• Exercise goal:
Instruction for the entries that follow: retype exactly the lines from the line with "The image size is (865, 744)." to the line with "This screenshot has height=665, width=1326.", both included, and omit all others.

• Saved entries:
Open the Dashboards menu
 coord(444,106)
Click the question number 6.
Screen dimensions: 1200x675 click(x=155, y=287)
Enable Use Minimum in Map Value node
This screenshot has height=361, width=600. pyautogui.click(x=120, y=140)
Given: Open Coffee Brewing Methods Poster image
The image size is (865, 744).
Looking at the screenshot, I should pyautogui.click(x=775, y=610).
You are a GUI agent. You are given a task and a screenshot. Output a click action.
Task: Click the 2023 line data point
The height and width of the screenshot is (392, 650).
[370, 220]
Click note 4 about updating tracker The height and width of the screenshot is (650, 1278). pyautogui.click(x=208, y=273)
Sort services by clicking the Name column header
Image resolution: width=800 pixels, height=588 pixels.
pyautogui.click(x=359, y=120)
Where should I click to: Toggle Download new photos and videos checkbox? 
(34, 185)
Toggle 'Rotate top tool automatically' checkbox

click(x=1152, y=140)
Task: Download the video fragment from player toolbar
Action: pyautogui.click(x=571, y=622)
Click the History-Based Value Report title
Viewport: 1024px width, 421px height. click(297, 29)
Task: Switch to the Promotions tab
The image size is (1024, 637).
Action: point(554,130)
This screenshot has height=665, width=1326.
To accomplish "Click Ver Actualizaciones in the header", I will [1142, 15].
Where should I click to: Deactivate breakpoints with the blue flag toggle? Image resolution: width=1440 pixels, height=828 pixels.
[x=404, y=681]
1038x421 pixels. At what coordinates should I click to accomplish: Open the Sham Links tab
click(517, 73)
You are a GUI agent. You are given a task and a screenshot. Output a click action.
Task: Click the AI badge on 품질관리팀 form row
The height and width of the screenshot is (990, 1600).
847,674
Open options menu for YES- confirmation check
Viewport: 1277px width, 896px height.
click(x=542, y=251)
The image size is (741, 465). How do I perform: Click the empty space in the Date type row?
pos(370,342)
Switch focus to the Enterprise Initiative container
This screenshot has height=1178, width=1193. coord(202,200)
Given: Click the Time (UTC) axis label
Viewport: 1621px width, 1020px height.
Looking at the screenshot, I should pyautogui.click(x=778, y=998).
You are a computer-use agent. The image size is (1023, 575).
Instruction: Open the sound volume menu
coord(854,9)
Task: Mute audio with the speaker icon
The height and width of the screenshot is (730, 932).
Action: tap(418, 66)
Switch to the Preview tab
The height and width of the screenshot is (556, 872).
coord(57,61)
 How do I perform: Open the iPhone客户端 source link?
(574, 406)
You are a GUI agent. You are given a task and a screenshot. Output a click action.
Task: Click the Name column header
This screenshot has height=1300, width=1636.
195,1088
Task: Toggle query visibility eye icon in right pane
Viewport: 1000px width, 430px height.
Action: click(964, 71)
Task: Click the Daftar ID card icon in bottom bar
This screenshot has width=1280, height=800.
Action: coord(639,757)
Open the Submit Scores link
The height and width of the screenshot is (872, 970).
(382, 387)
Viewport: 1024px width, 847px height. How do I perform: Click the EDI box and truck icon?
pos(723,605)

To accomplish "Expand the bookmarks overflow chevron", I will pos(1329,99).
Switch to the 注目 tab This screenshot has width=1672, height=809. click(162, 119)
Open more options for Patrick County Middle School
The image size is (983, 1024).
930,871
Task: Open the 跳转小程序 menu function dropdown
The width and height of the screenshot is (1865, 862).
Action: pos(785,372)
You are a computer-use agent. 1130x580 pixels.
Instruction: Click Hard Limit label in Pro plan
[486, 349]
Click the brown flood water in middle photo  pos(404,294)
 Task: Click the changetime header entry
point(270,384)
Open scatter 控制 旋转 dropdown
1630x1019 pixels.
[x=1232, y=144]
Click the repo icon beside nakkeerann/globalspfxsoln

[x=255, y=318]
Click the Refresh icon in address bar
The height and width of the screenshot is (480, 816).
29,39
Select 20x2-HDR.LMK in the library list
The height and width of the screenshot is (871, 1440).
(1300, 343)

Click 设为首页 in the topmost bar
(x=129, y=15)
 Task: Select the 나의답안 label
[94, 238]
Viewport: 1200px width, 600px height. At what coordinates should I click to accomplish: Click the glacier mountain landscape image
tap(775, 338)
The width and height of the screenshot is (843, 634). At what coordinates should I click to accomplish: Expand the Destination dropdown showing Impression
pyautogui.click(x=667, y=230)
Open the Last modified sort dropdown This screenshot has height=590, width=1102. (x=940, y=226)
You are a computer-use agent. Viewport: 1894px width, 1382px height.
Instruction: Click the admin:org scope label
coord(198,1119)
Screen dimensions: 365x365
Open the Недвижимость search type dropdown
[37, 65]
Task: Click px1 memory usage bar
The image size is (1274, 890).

• Task solution:
The image size is (865, 744).
Looking at the screenshot, I should pyautogui.click(x=775, y=610).
You are a GUI agent. You are given a task and a screenshot. Output a click action.
Task: Click the 2023 line data point
The height and width of the screenshot is (392, 650).
[370, 220]
Click note 4 about updating tracker The height and width of the screenshot is (650, 1278). pyautogui.click(x=208, y=273)
Sort services by clicking the Name column header
Image resolution: width=800 pixels, height=588 pixels.
pyautogui.click(x=359, y=120)
Where should I click to: Toggle Download new photos and videos checkbox? 
(34, 185)
Toggle 'Rotate top tool automatically' checkbox

click(x=1152, y=140)
Task: Download the video fragment from player toolbar
Action: pyautogui.click(x=571, y=622)
Click the History-Based Value Report title
Viewport: 1024px width, 421px height. click(297, 29)
Task: Switch to the Promotions tab
The image size is (1024, 637).
Action: point(554,130)
This screenshot has height=665, width=1326.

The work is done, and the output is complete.